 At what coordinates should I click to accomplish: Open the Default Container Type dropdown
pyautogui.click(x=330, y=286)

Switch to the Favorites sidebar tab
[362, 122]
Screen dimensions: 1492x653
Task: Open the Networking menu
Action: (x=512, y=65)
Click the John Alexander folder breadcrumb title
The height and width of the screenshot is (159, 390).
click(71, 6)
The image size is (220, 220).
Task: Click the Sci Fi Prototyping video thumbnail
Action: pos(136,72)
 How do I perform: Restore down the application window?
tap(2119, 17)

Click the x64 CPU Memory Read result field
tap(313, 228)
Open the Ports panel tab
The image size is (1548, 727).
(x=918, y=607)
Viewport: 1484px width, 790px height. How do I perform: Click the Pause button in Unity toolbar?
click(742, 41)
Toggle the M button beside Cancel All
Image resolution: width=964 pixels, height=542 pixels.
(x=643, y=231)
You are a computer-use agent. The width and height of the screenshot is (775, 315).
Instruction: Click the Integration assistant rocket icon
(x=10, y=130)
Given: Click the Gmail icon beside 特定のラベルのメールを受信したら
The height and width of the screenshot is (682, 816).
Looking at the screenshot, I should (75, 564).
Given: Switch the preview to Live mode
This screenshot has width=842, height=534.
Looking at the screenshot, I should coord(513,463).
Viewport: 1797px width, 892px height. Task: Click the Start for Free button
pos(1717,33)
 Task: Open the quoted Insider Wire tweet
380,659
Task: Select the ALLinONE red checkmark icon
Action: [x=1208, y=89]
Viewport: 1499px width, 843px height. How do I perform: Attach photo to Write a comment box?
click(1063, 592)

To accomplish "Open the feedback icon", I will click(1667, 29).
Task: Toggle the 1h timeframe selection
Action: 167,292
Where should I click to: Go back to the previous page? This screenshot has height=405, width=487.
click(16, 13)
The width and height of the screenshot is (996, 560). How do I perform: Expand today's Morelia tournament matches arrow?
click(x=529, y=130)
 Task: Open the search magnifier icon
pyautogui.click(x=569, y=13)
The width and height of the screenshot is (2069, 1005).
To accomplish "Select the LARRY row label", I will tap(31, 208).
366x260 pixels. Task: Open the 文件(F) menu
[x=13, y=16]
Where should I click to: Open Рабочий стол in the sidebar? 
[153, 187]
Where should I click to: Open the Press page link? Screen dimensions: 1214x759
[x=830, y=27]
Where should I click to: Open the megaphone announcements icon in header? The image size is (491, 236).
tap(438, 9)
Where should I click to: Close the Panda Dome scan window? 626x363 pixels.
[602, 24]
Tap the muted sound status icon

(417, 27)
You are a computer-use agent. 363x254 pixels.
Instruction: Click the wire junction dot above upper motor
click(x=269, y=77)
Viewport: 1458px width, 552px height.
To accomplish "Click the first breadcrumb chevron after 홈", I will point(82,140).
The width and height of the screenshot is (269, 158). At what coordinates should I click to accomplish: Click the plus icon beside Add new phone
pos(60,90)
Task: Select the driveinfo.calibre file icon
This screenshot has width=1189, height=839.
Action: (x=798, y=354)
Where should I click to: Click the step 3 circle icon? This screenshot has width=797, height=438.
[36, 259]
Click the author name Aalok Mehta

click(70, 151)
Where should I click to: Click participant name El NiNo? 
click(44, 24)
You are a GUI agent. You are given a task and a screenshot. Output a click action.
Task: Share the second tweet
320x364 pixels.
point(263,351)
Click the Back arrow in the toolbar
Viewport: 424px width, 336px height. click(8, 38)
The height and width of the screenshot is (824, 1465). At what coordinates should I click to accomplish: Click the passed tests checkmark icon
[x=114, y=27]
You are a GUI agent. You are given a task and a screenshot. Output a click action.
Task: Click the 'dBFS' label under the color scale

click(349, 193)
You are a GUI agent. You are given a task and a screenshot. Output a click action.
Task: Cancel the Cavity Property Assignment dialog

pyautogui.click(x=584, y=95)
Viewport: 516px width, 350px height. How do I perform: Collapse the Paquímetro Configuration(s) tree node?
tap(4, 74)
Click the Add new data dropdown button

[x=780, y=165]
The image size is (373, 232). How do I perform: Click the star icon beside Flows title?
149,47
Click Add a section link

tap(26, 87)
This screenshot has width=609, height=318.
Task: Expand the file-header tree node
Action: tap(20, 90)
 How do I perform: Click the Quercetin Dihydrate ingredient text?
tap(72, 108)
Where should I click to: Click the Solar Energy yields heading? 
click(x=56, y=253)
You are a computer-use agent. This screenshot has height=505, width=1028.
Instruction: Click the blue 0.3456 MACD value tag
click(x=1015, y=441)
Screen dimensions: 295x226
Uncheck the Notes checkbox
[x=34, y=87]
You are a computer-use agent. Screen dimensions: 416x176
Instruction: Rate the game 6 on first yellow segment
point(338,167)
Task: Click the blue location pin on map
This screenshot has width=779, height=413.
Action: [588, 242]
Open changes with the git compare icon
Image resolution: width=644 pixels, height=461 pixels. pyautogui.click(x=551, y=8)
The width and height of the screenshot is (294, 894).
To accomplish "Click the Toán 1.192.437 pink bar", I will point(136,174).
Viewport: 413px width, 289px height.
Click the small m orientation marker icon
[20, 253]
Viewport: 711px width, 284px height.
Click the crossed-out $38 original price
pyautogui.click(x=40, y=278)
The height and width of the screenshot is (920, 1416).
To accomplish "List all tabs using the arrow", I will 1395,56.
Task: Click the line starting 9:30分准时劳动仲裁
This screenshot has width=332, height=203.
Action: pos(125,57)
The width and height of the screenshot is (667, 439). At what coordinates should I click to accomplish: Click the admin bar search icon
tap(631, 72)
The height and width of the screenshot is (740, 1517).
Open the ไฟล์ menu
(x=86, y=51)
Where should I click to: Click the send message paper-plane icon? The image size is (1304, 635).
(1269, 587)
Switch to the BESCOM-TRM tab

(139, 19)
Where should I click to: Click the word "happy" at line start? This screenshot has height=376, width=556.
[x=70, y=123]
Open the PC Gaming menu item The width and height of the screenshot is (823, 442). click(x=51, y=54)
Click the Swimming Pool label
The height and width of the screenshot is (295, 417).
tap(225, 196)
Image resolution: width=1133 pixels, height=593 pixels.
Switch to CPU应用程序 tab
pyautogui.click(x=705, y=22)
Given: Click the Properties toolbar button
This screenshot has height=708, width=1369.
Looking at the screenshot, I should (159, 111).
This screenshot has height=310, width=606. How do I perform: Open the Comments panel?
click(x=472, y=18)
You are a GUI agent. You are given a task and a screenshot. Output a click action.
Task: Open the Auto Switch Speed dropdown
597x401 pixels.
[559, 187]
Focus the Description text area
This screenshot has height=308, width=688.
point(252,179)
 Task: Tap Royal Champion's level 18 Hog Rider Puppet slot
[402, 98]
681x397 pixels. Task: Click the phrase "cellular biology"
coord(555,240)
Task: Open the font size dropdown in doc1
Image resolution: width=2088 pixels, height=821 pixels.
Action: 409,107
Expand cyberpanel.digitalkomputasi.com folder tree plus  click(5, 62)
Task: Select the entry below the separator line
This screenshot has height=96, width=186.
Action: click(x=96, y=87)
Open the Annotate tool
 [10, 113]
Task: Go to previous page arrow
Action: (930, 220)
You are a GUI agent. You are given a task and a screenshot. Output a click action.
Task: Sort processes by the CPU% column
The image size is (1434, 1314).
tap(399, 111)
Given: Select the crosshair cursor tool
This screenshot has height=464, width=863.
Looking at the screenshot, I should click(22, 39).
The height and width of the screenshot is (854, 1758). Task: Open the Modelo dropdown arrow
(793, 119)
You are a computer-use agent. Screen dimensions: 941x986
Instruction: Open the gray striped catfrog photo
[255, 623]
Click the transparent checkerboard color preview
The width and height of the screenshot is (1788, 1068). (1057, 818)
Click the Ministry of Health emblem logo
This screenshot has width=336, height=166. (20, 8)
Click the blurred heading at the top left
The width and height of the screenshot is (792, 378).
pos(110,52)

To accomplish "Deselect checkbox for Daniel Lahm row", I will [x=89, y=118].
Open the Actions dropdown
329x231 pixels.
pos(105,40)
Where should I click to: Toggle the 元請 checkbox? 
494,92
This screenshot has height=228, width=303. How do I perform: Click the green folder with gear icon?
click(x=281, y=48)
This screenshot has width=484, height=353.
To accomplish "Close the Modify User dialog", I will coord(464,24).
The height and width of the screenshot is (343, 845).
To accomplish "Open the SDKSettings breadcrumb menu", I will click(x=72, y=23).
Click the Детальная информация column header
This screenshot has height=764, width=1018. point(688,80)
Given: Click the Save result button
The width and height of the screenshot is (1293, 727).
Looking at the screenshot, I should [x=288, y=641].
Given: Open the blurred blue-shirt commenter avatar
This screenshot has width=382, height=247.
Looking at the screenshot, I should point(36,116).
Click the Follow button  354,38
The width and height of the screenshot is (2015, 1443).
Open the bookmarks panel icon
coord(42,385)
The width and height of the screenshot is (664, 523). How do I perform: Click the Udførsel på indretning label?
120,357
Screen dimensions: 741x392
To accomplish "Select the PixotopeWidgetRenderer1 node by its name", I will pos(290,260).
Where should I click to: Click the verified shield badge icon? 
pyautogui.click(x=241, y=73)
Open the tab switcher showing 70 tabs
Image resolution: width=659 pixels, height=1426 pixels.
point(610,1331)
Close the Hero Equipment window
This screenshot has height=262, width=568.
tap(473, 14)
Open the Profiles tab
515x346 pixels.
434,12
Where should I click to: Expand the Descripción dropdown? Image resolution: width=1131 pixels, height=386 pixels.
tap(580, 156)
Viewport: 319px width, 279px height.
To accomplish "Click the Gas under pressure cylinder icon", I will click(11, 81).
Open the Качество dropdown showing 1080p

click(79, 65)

----------

* What the exercise asks *
Can you quote, character for character, every line from the start through the line containing "pos(1717,33)", including that line?

* Answer for this exercise *
 At what coordinates should I click to accomplish: Open the Default Container Type dropdown
pyautogui.click(x=330, y=286)

Switch to the Favorites sidebar tab
[362, 122]
Screen dimensions: 1492x653
Task: Open the Networking menu
Action: (x=512, y=65)
Click the John Alexander folder breadcrumb title
The height and width of the screenshot is (159, 390).
click(71, 6)
The image size is (220, 220).
Task: Click the Sci Fi Prototyping video thumbnail
Action: pos(136,72)
 How do I perform: Restore down the application window?
tap(2119, 17)

Click the x64 CPU Memory Read result field
tap(313, 228)
Open the Ports panel tab
The image size is (1548, 727).
(x=918, y=607)
Viewport: 1484px width, 790px height. How do I perform: Click the Pause button in Unity toolbar?
click(742, 41)
Toggle the M button beside Cancel All
Image resolution: width=964 pixels, height=542 pixels.
(x=643, y=231)
You are a computer-use agent. The width and height of the screenshot is (775, 315).
Instruction: Click the Integration assistant rocket icon
(x=10, y=130)
Given: Click the Gmail icon beside 特定のラベルのメールを受信したら
The height and width of the screenshot is (682, 816).
Looking at the screenshot, I should (75, 564).
Given: Switch the preview to Live mode
This screenshot has width=842, height=534.
Looking at the screenshot, I should coord(513,463).
Viewport: 1797px width, 892px height. Task: Click the Start for Free button
pos(1717,33)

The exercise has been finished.